[Stored data entries]
****************************************
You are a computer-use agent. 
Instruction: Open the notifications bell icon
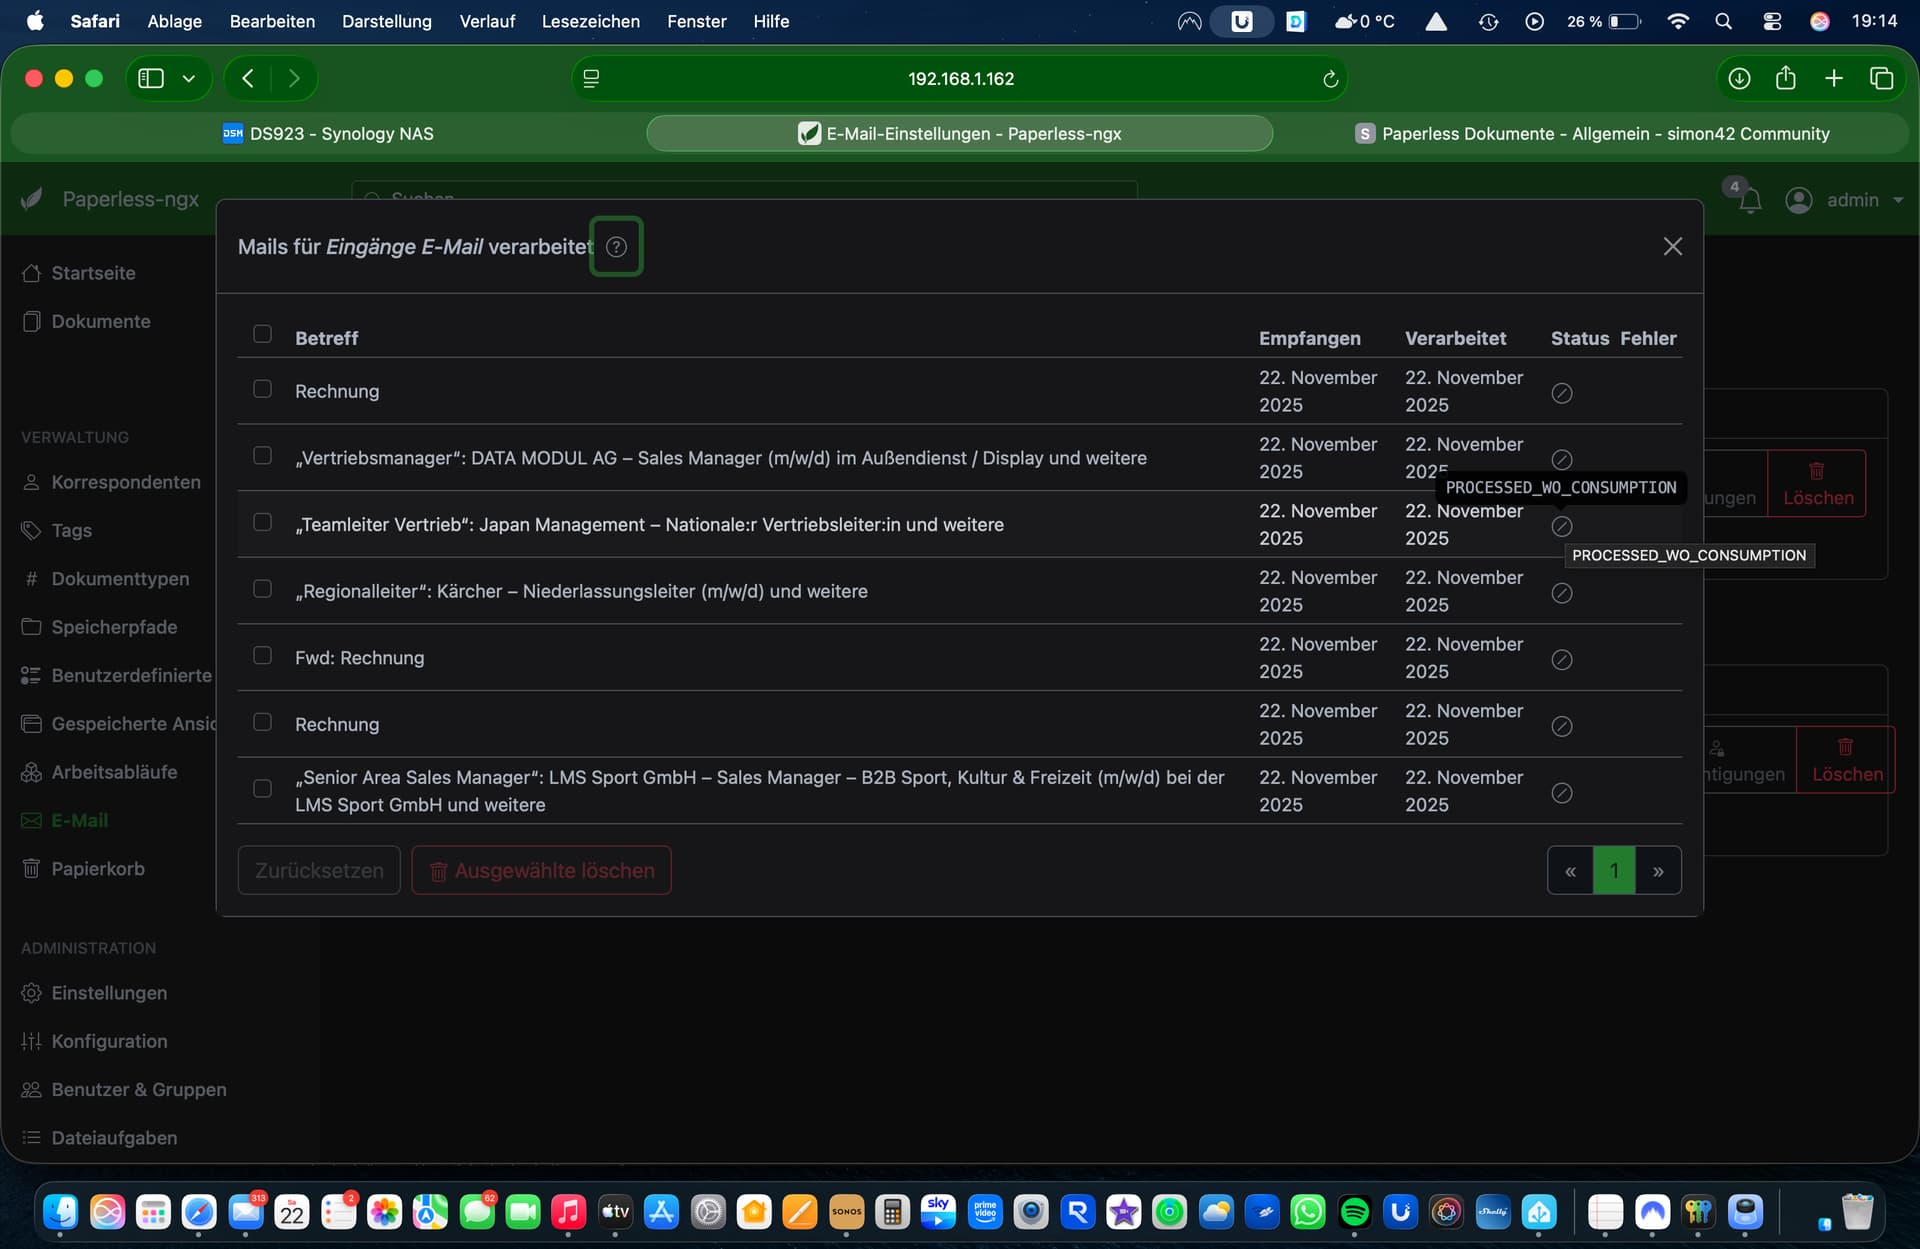[x=1749, y=201]
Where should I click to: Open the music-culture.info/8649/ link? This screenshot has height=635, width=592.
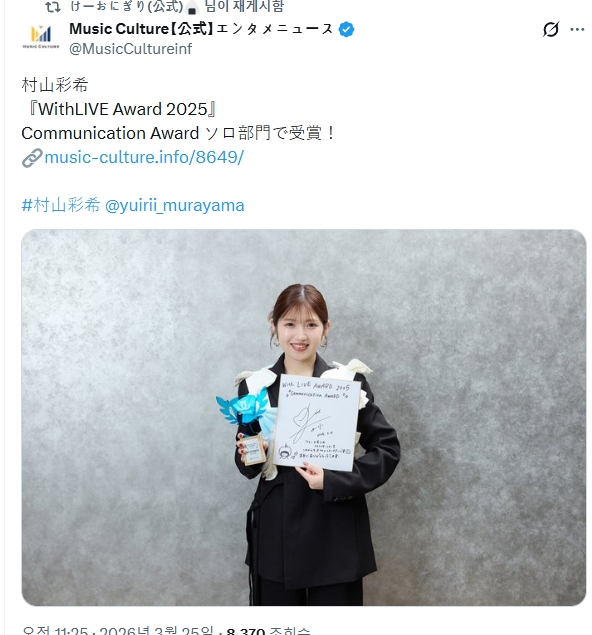144,157
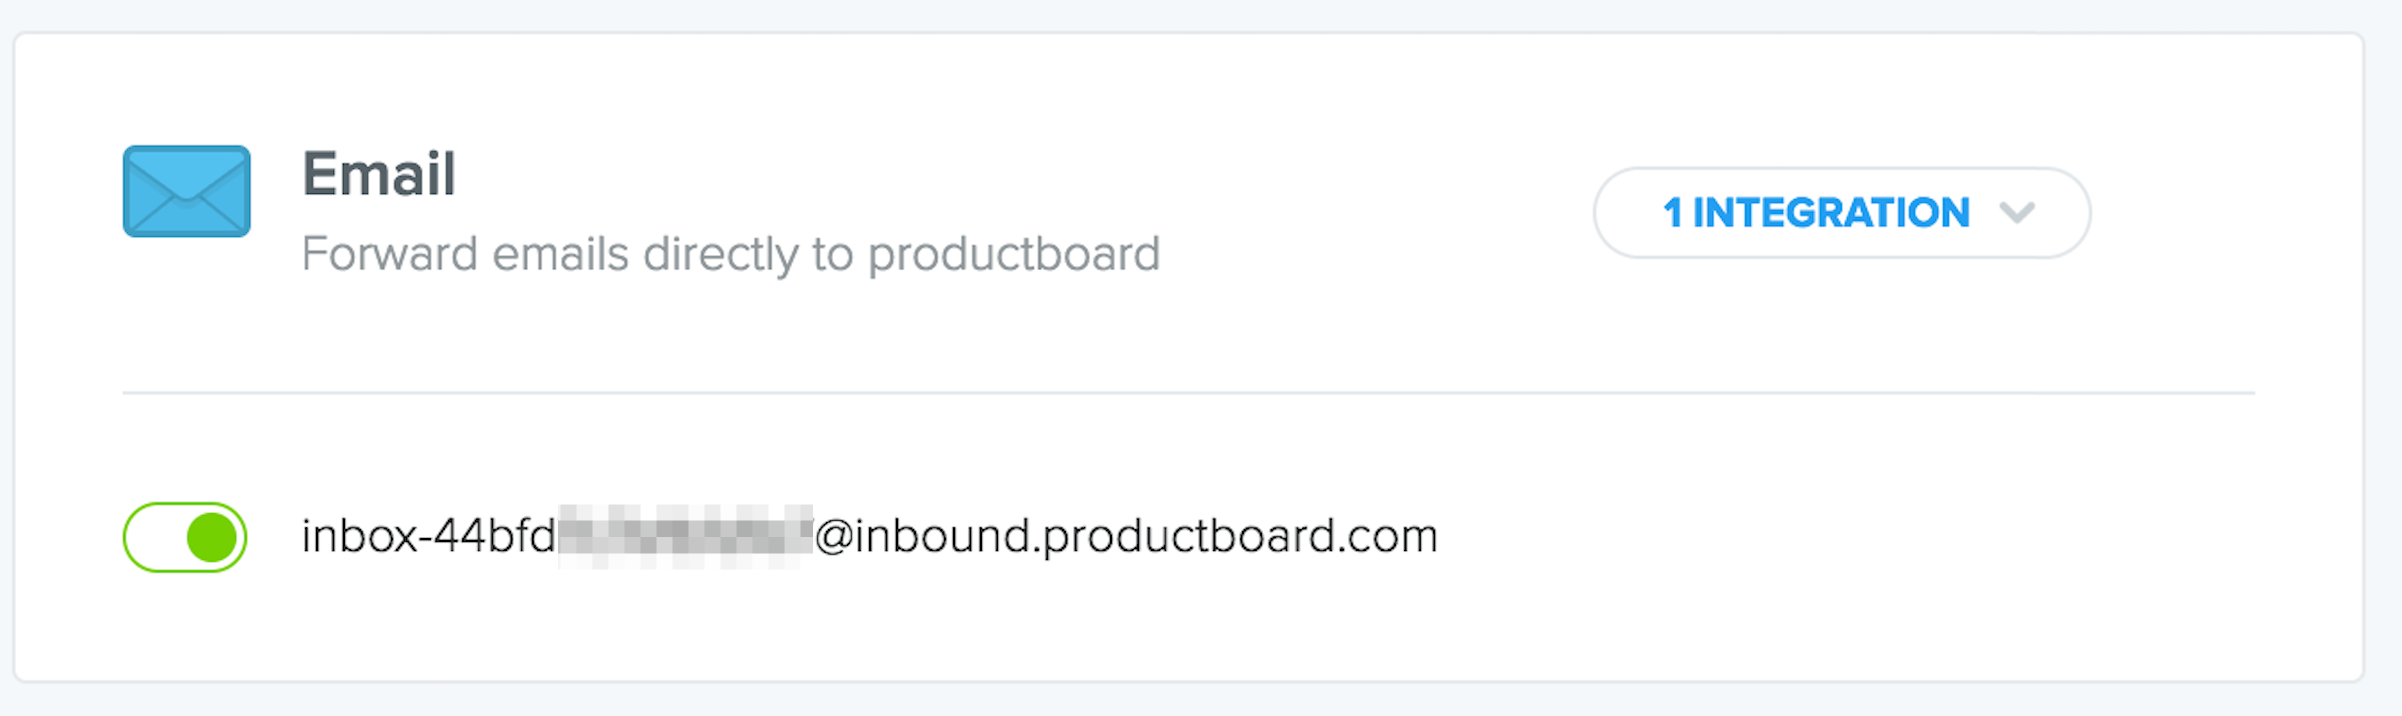Image resolution: width=2402 pixels, height=716 pixels.
Task: Click the chevron arrow beside 1 INTEGRATION
Action: coord(2017,213)
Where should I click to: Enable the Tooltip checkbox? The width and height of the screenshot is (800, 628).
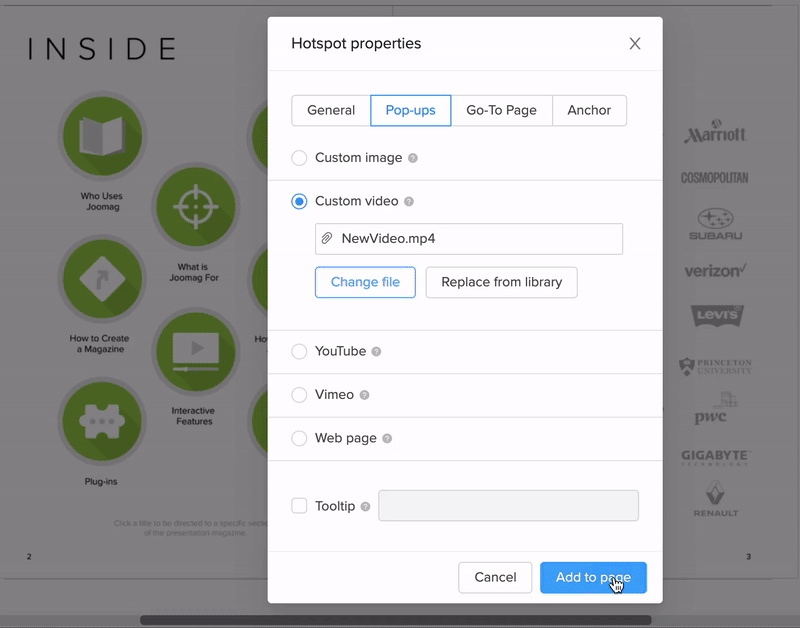coord(299,506)
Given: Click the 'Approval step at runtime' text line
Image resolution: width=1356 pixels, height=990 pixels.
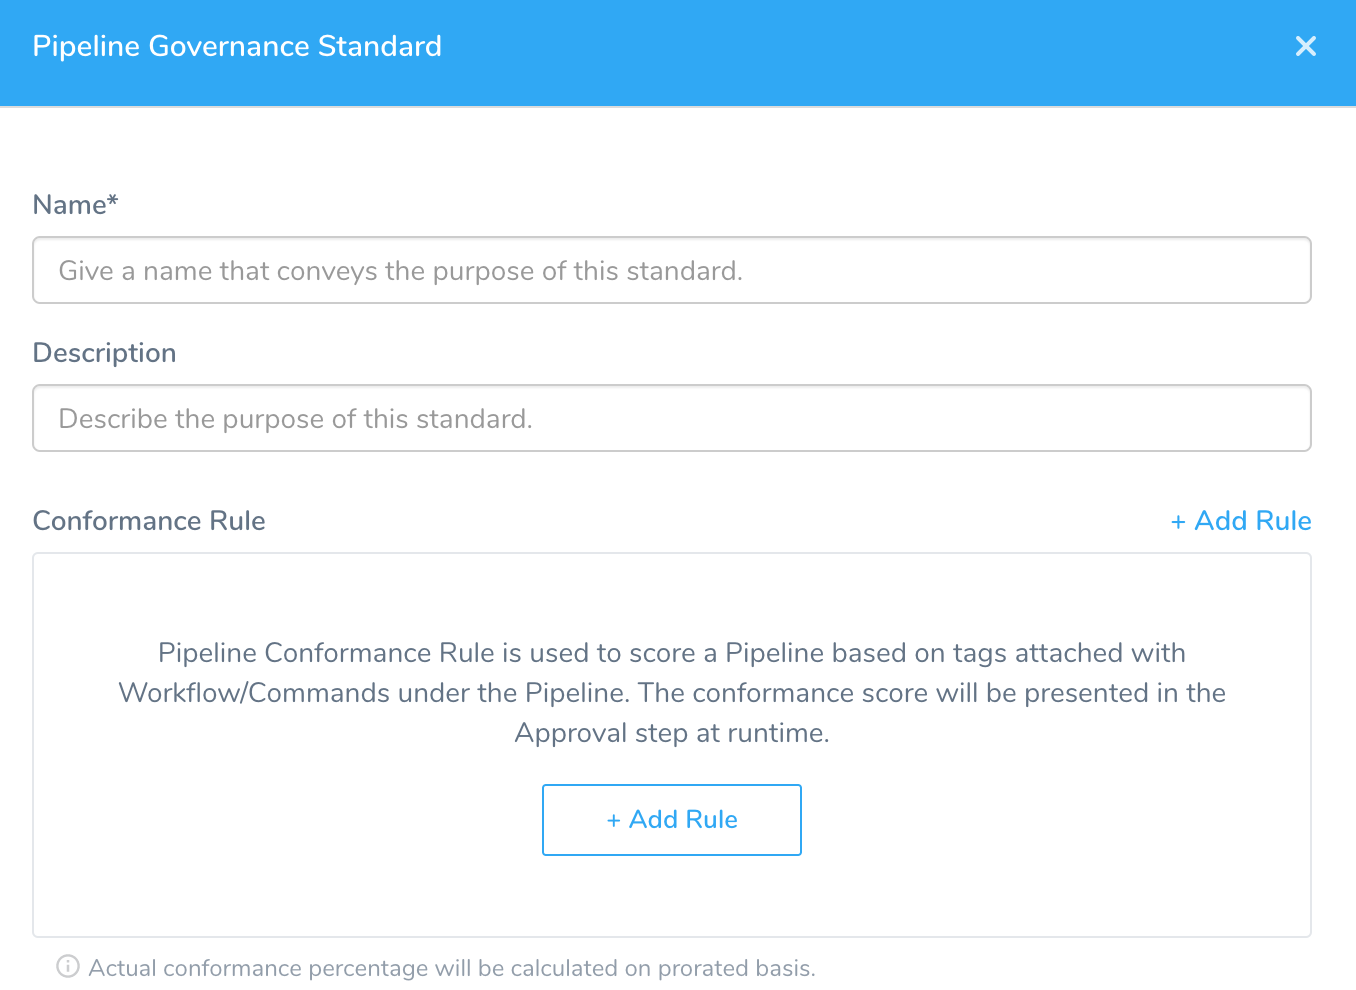Looking at the screenshot, I should click(x=672, y=733).
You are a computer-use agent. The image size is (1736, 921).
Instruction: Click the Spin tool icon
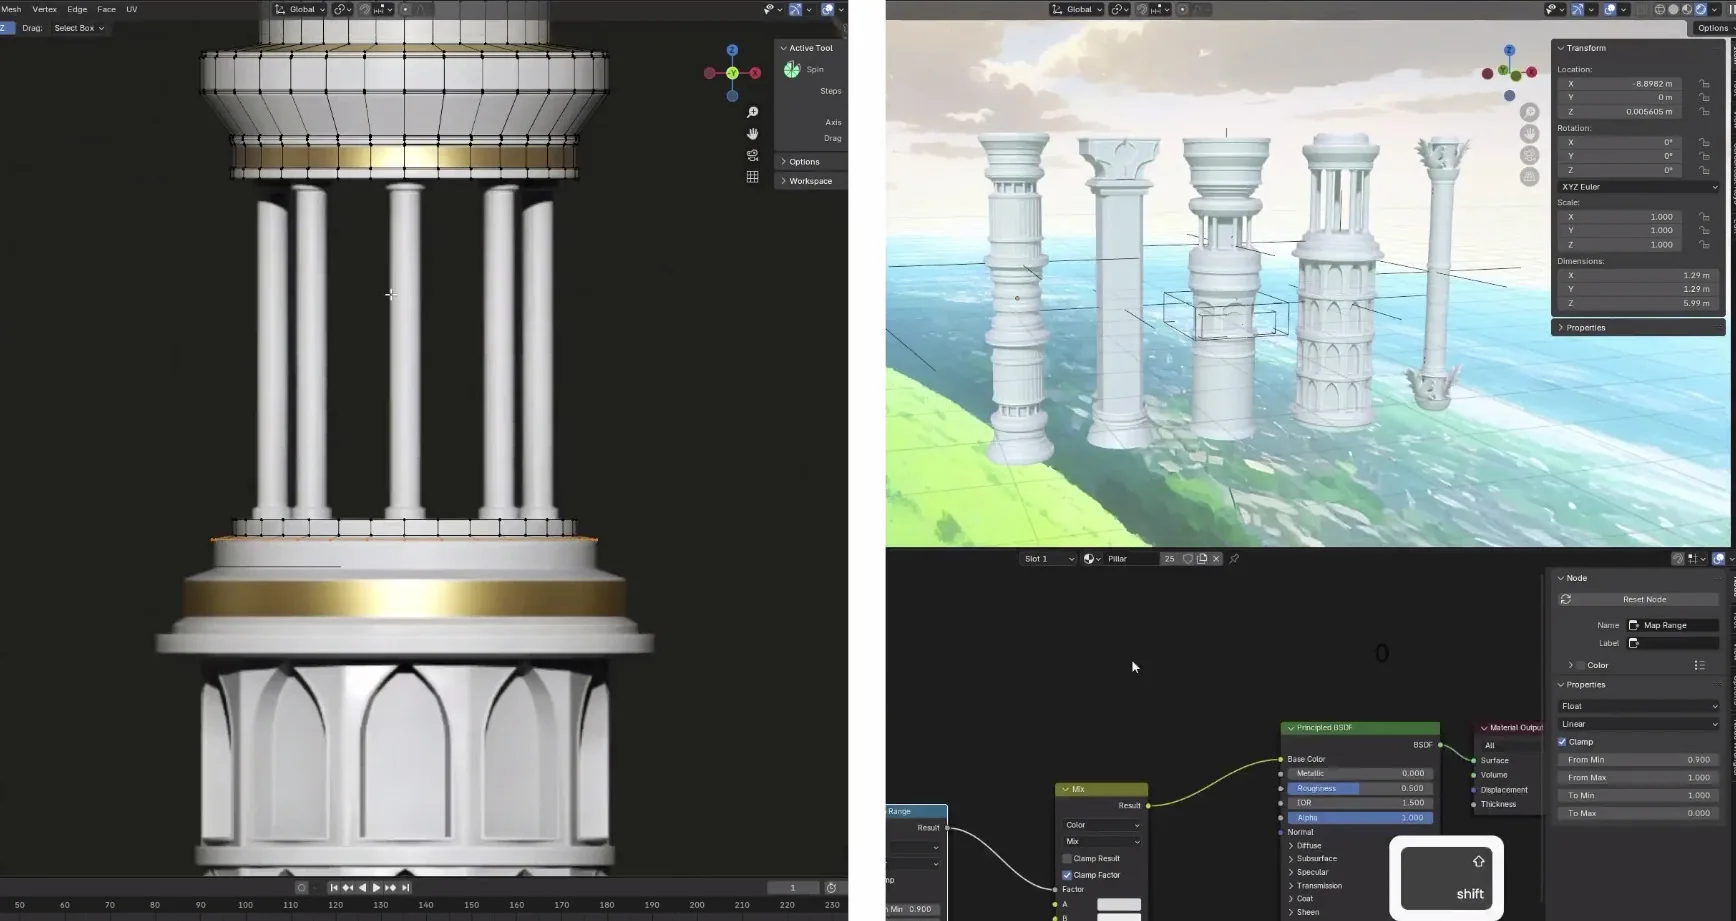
****************************************
▶ Instructions to follow: Your answer must be the lines from the one holding "Given: Click the" through the final line of the records above, exactly as written and without any pictures.

▶ Exercise answer:
Given: Click the 'Approval step at runtime' text line
Image resolution: width=1356 pixels, height=990 pixels.
Looking at the screenshot, I should click(x=672, y=733).
You are a computer-use agent. The image size is (1736, 921).
Instruction: Click the Spin tool icon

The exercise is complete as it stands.